Swap "Invoices tab" for "Billing tab" in the records from the line with "Given: Open the Terms of Use link" up to and including the line with "(x=250, y=173)". Return only those lines, with nothing else changed.
○ ○ ○ ○
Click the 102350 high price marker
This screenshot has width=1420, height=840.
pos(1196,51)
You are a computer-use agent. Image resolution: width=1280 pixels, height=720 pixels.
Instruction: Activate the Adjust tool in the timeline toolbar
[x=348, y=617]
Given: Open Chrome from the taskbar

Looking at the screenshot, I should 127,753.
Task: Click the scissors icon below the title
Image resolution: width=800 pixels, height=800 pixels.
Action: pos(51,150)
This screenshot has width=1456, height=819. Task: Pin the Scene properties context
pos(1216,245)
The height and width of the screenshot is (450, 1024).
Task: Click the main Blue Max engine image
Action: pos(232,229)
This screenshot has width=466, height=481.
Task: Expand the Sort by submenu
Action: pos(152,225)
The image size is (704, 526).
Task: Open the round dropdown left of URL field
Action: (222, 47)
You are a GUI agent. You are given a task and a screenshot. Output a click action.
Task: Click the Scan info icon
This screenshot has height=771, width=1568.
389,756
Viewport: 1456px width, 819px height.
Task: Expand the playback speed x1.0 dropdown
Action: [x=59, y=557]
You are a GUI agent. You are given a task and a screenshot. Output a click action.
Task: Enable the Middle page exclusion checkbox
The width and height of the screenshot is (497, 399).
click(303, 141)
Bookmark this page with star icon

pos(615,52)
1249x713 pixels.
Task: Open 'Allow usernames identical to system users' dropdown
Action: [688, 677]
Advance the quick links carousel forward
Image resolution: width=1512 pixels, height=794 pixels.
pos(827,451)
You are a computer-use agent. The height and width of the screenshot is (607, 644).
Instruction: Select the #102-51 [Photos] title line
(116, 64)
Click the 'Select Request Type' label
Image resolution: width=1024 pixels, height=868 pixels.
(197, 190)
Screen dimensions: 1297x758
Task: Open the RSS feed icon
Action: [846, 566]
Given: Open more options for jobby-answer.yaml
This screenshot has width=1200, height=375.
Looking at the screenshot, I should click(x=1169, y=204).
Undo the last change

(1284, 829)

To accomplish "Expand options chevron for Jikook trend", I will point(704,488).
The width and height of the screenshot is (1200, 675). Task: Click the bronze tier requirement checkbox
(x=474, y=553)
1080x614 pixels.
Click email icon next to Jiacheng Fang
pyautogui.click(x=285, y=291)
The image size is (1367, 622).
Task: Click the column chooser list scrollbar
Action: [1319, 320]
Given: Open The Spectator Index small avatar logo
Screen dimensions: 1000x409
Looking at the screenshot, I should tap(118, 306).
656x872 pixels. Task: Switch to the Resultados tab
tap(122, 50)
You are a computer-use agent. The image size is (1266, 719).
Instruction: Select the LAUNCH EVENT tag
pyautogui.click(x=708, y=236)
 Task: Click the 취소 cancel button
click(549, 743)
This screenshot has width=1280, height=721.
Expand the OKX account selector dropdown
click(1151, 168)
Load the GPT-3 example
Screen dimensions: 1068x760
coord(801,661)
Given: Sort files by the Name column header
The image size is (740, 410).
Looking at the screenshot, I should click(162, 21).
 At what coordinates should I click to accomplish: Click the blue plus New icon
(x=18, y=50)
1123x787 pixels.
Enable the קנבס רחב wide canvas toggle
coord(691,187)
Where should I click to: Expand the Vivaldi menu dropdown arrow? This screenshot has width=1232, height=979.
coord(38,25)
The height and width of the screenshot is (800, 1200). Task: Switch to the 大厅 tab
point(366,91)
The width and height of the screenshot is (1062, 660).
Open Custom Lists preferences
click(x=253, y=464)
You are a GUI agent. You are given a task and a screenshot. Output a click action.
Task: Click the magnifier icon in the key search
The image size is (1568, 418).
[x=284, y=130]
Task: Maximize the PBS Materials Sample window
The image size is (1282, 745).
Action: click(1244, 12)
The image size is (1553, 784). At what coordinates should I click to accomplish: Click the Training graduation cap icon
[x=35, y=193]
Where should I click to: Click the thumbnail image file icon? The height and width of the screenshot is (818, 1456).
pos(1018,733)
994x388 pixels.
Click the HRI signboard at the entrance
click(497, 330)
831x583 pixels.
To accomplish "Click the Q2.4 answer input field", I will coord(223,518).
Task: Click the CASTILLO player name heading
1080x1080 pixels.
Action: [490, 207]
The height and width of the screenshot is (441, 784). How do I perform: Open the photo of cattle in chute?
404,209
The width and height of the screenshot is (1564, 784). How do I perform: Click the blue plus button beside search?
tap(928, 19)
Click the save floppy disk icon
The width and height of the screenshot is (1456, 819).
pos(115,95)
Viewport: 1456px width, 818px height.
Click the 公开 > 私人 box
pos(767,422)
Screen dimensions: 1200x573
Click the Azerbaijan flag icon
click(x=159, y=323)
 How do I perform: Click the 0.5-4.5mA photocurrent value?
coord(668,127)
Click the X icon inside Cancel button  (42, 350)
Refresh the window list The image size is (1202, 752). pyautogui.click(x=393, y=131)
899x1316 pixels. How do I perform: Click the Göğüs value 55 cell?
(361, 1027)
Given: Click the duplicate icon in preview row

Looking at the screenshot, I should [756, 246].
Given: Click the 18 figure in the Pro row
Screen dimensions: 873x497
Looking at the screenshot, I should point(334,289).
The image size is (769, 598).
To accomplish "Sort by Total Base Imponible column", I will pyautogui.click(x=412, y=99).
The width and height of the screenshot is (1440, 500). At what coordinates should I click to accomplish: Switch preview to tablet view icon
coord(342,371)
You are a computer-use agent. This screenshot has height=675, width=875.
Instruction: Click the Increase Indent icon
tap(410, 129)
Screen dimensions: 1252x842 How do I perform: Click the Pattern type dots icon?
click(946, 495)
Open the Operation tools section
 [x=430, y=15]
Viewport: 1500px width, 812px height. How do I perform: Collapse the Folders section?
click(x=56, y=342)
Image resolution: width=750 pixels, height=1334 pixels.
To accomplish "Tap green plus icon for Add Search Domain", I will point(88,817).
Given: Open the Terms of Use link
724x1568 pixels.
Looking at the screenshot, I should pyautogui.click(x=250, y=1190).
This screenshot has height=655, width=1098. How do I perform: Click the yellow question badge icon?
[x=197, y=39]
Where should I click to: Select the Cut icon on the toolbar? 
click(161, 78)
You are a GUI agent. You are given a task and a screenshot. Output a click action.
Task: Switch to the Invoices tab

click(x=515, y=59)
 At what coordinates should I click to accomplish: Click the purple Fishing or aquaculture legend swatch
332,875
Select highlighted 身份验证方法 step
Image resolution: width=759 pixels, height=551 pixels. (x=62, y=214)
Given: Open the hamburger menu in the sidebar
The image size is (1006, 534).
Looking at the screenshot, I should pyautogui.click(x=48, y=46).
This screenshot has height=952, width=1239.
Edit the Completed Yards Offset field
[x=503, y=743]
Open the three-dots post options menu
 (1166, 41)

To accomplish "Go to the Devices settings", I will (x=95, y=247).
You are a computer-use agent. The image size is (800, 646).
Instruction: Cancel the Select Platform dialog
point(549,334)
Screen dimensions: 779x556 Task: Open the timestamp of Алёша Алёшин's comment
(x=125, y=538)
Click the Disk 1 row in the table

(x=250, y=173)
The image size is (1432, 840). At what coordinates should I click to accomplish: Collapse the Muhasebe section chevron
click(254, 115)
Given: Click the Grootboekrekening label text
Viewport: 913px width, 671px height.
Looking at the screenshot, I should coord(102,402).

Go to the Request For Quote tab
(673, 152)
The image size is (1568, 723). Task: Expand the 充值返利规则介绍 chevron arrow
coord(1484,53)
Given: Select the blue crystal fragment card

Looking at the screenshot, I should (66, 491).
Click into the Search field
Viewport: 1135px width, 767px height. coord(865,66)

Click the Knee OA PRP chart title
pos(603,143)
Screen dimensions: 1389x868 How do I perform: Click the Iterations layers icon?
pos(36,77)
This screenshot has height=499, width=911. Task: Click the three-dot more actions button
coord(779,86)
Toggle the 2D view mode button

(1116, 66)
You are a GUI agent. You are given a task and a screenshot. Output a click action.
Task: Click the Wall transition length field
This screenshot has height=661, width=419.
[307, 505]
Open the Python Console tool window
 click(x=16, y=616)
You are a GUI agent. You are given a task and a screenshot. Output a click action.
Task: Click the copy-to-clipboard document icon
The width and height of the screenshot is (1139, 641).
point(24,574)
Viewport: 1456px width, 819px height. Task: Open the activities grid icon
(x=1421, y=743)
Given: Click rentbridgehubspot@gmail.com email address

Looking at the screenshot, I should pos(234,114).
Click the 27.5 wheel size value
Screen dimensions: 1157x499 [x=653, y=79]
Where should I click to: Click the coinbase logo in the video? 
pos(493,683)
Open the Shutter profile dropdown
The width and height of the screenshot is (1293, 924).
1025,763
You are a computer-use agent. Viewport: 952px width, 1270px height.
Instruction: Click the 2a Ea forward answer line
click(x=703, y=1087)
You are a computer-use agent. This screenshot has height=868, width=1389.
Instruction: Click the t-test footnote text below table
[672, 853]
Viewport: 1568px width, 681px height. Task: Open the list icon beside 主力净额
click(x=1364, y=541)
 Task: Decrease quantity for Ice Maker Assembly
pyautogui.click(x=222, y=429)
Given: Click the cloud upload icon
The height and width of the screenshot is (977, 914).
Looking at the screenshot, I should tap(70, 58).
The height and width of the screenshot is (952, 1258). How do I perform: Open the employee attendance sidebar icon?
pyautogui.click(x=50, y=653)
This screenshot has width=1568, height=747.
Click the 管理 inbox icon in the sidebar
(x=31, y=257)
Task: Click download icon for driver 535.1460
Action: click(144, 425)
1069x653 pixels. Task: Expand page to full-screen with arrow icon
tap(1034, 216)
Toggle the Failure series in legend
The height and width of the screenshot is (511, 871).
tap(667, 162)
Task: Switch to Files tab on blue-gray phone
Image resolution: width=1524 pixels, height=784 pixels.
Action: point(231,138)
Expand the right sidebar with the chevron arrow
○ ○ ○ ○
THE RESPONSE -
Given: Open the Terms of Use link
724x1568 pixels.
Looking at the screenshot, I should pyautogui.click(x=250, y=1190).
This screenshot has height=655, width=1098. How do I perform: Click the yellow question badge icon?
[x=197, y=39]
Where should I click to: Select the Cut icon on the toolbar? 
click(161, 78)
You are a GUI agent. You are given a task and a screenshot. Output a click action.
Task: Switch to the Billing tab

click(x=515, y=59)
 At what coordinates should I click to accomplish: Click the purple Fishing or aquaculture legend swatch
332,875
Select highlighted 身份验证方法 step
Image resolution: width=759 pixels, height=551 pixels. (x=62, y=214)
Given: Open the hamburger menu in the sidebar
The image size is (1006, 534).
Looking at the screenshot, I should pyautogui.click(x=48, y=46).
This screenshot has height=952, width=1239.
Edit the Completed Yards Offset field
[x=503, y=743]
Open the three-dots post options menu
 (1166, 41)

To accomplish "Go to the Devices settings", I will (x=95, y=247).
You are a computer-use agent. The image size is (800, 646).
Instruction: Cancel the Select Platform dialog
point(549,334)
Screen dimensions: 779x556 Task: Open the timestamp of Алёша Алёшин's comment
(x=125, y=538)
Click the Disk 1 row in the table

(x=250, y=173)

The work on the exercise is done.